[Text extract]:
********

Maybe it’s too early for state farmers to be popping champagne corks, but there’s no doubt that there was a sigh of relief from state officials in August when the California Department of Regulation (DPR) won its appeal involving the federal Clean Air Act.
The Western Plant Health Association, along with several other agricultural commodity groups, was an intervener in the case. “We are pleased with the ruling of the 9th Circuit Court of Appeals that will now allow DPR to move forward with a plan that can be based on science rather than mandates developed by an over-reaching court,” said WPHA President Renee Pinel.
“This ruling allows DPR to adopt a more thoughtful, comprehensive approach to reducing pesticide emissions that contribute to smog,” said DPR’s Director Mary-Ann Warmerdam after the appellate court’s decision. “We believe the environmental and economic progress can be achieved through cooperation, rather than litigation and conflict.”
I used this space last summer to write about a Sacramento district judge’s ruling that found DPR guilty of violating the federal Clean Air Act by failing to enforce a plan for reducing pesticide emissions from fumigants, commonly called volatile organic compounds (VOCs). These VOCs can contribute to poor air quality. As a result of the judge’s mandate, DPR set reduction goals that threatened to take thousands of acres of croplands out of production by eliminating the availability of crop protection products. This would have caused colossal financial damage to California farmers in desperate need of such crop protection tools to help feed their families and the world.

********

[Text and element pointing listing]
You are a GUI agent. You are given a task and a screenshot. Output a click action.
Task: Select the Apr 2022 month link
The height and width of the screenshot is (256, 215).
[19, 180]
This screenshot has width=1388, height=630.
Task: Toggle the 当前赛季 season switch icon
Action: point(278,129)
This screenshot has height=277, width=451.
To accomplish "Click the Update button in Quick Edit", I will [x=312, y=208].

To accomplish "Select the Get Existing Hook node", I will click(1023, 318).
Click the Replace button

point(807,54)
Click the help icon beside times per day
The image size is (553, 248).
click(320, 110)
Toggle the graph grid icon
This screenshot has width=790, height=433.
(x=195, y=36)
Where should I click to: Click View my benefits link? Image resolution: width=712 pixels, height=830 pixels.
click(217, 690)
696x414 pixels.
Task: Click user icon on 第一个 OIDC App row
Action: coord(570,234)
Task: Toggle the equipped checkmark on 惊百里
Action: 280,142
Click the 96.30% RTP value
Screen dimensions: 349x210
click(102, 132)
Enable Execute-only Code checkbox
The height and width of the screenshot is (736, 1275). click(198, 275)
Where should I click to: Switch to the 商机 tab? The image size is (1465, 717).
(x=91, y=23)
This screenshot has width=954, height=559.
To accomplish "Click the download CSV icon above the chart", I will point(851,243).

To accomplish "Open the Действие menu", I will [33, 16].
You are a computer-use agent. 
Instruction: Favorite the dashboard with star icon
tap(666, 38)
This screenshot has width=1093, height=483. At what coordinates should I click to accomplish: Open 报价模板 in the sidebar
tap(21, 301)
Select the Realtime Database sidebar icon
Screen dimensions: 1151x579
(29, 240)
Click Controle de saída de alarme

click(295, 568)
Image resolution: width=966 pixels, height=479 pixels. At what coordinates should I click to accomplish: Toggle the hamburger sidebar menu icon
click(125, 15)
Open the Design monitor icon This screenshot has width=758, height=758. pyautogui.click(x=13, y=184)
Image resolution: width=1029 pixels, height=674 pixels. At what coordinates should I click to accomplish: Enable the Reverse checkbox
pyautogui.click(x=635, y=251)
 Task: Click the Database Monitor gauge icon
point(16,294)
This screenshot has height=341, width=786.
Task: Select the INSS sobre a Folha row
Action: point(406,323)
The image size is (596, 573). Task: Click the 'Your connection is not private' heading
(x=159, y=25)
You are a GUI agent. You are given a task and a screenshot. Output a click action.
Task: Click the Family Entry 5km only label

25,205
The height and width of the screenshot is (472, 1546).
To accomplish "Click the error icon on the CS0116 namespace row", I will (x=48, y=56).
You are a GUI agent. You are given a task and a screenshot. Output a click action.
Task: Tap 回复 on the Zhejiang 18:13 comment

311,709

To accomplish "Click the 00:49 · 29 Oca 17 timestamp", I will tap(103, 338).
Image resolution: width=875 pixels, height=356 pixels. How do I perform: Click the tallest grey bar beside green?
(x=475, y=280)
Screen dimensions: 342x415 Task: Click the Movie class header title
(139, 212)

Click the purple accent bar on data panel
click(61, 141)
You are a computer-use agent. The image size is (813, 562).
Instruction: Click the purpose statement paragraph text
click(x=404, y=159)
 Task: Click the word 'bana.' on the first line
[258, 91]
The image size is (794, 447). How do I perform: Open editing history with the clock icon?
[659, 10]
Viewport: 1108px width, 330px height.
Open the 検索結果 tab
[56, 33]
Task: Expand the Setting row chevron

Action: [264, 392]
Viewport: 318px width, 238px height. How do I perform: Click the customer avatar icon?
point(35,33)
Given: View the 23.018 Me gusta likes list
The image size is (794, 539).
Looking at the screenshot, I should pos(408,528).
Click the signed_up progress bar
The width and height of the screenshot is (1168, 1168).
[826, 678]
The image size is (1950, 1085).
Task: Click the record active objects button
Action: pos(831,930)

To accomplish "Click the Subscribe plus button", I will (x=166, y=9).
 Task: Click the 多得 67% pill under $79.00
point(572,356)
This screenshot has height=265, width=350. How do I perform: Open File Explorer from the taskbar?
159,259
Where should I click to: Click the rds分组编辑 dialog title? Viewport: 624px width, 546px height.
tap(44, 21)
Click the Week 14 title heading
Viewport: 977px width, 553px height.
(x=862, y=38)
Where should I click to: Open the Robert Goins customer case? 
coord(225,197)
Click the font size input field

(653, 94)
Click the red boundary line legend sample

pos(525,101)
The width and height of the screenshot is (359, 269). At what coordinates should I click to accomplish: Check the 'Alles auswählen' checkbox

********

[Things to do]:
A – Reproduce the passage of the pesticide ruling text starting at "I used this" and ending at "and the world.", changing "colossal" to "enormous".
B – Based on the pesticide ruling text, answer yes or no to each statement below and quote the words that decide it. (i) Renee Pinel is the president of WPHA. (ii) DPR won its appeal in June. (iii) The Sacramento district judge ruled in DPR's favor.

[Worked solutions]:
A –
I used this space last summer to write about a Sacramento district judge’s ruling that found DPR guilty of violating the federal Clean Air Act by failing to enforce a plan for reducing pesticide emissions from fumigants, commonly called volatile organic compounds (VOCs). These VOCs can contribute to poor air quality. As a result of the judge’s mandate, DPR set reduction goals that threatened to take thousands of acres of croplands out of production by eliminating the availability of crop protection products. This would have caused enormous financial damage to California farmers in desperate need of such crop protection tools to help feed their families and the world.

B –
(i) Yes: "said WPHA President Renee Pinel."
(ii) No: "in August when the California Department of Regulation (DPR) won its appeal"
(iii) No: "found DPR guilty of violating the federal Clean Air Act"